"Kami mengidentifikasi jumlah orang yang lebih tinggi dari yang diperkirakan dengan kondisi neurologis seperti peradangan otak, yang tidak selalu berkorelasi dengan keparahan gejala pernapasan," kata Michael Zandi, dari Queen Square Institute of Neurology dan University College London Hospitals NHS Foundation Trust.
Penelitian, yang diterbitkan dalam jurnal Brain, menunjukkan bahwa tidak ada pasien yang didiagnosis dengan masalah neurologis memiliki COVID-19 dalam cairan serebrospinal mereka.
Hal itu menunjukkan bahwa virus tidak secara langsung menyerang otak mereka.

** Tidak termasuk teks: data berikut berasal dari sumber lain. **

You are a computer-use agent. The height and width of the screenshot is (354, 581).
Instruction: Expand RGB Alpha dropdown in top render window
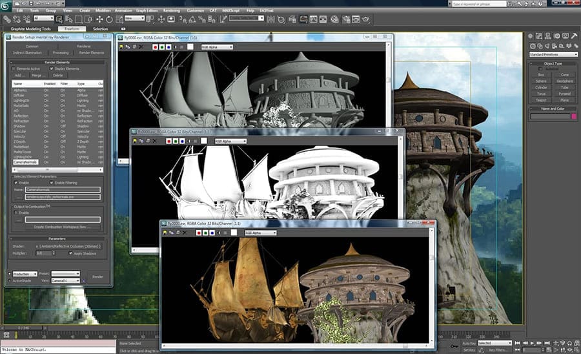217,47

"Mengingat bahwa penyakit ini baru ada selama beberapa bulan, kita mungkin belum tahu apa yang bisa menyebabkan kerusakan jangka panjang COVID-19," kata Ross Paterson dari Queen Square Institute of Neurology, UCL.
"Dokter perlu mewaspadai kemungkinan efek neurologis, karena diagnosis dini dapat meningkatkan hasil pasien," imbuhnya.
Sementara hasil penelitian menunjukkan bahwa komplikasi otak bisa lebih umum di antara pasien virus daripada yang diperkirakan.
Para ahli mengatakan itu tidak berarti bahwa kasus kerusakan otak tersebar luas.
Covid-19 bisa rusak paru-paru
Melansir dari Kompas.com, Prof David Muljono selaku Deputy Director Eijkman Institute of Molecular Biology memberi perumpamaan paru sebagai spons yang diisi oleh lilin kemudian membeku.
“Itulah yang dilakukan virus corona terhadap paru. Paru diisi oleh cairan yang membeku. Tidak ada lagi rongga atau pori tempat terjadinya pertukaran oksigen,” jelasnya.